E relatou ainda: “Não fui apenas uma das primeiras mulheres a falar de sexo”. Estávamos então nos anos 80 e ela fazia a sua primeira rubrica de 15 minutos – e que passou depois a formato televisivo de duas horas – a falar dos assuntos tabu num magazine radiofónico da estação WYNY-FM chamado Sexually Speaking (Sexualmente Falando, em tradução literal).

Por aquele espaço, lembrou Ruth na entrevista, passaram os mais duros temas da atualidade. “Poucas pessoas falavam de SIDA, eu dizia que era preciso usar preservativo e ter cuidado com que as pessoas se deitavam”, recordou.

Um trabalho longo, de tomada de consciência, mas sem alienar o prazer da vida dos espectadores, valendo a Ruth o título de uma das 12 mulheres que mudaram a maneira de ver o sexo, uma lista concebida pela revista Vanity Fair, em 2009.

Pelo meio, a terapeuta escreveu livros e a sua vida e o seu trabalho inspiraram um musical de comédia na Broadway, estreado em outubro de 2013 e intitulado Becoming Dr. Ruth (Tornar-se a Drª Ruth, em tradução literal).

De refugiada a ‘sniper’ e a terapeuta sexual

Filha de uma família judia, a mãe, Irma, era uma emprega de limpeza, e o pai, Julius Siegel, um comerciante. Aos 11 anos, Karola Ruth Siegel (nome de nascença) é obrigada a fugir para a Suíça ao abrigo de programa de transporte de crianças. Uma fuga que tem lugar ao mesmo tempo em que o seu pai era feito prisioneiro pelos nazis.

Dois anos mais tarde, em 1941, Ruth sabia, através de quem a protegeu, que os seus pais não tinham, sobrevivido aos campos de concentração.

Quando a guerra termina e já aos 17 anos, Ruth muda-se para a Palestina, como tantos sobreviventes da Segunda Guerra Mundial. A sua personalidade contestatária, a sua história de vida e o seu talento militar levam-na, conta o site História da Guerra, a ser atiradora (sniper) de disparo certeiro. É nesse cenário que conhece o primeiro marido, e juntos, mais tarde, mudam-se para Paris onde Ruth se torna professora, preparando-se para ingressar num curso de psicologia na Sorbonne.

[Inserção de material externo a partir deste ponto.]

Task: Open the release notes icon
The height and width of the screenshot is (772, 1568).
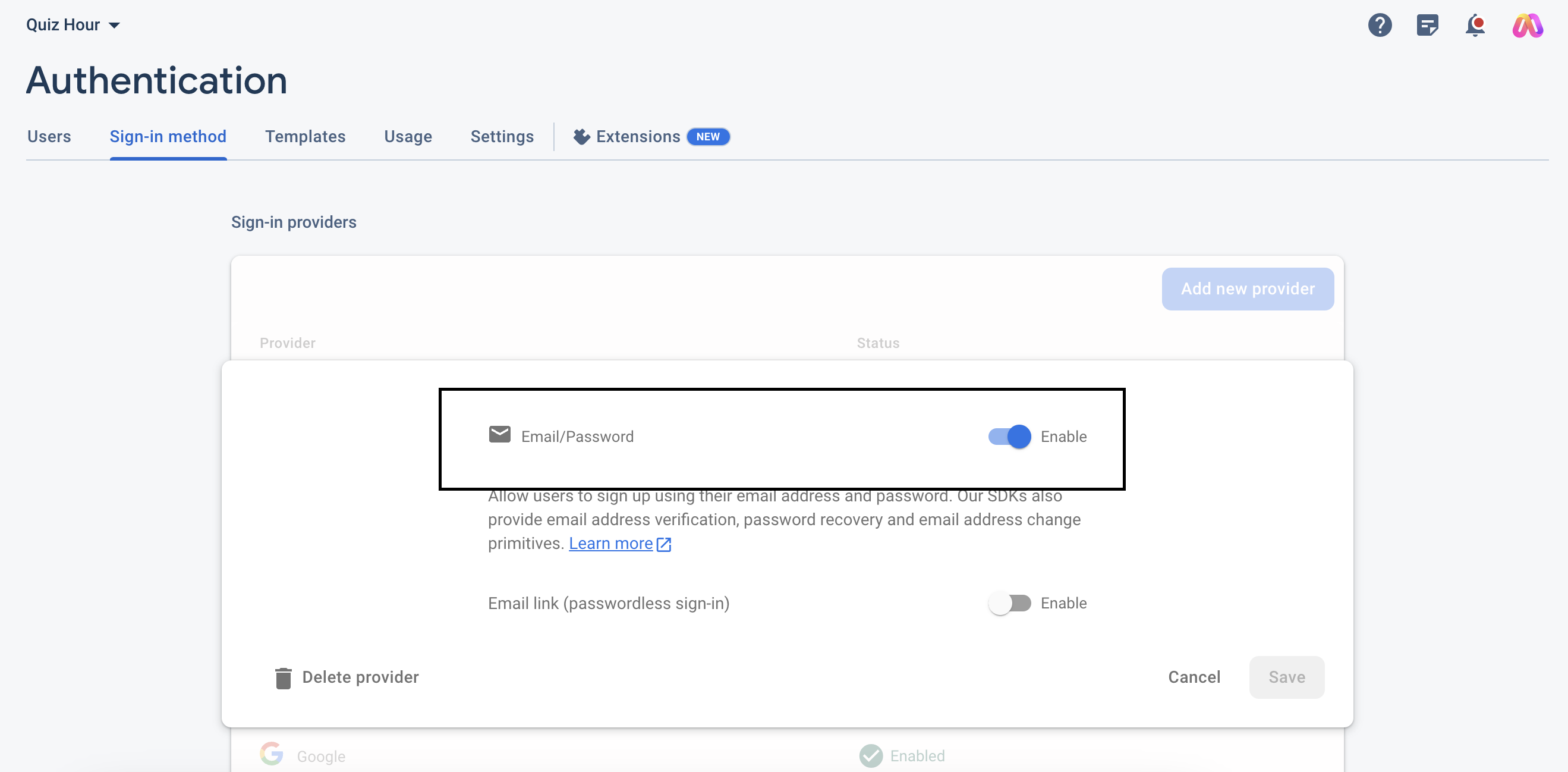Action: (1427, 25)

Em 1956, já num segundo casamento, muda-se para Manhattan, nos Estados Unidos da América e obtém, em 1959, o mestrado em Sociologia. No virar da nova década, os anos 60, a especialista passa a integrar os estudos interdisciplinares e da Universidade de Columbia e conclui o doutoramento em Educação. É nesta ocasião que encontra o amor ao lado de Manfred Westheimer e Ruth, que já era mãe de uma menina (Miriam), dá a luz um rapaz, Joel.

É entre esta época e os anos 80, quando se torna uma celebridade nos EUA, que a especialista aprofunda o seu conhecimento em matéria de sexualidade, transformando-se depois no ícone que hoje é reconhecido.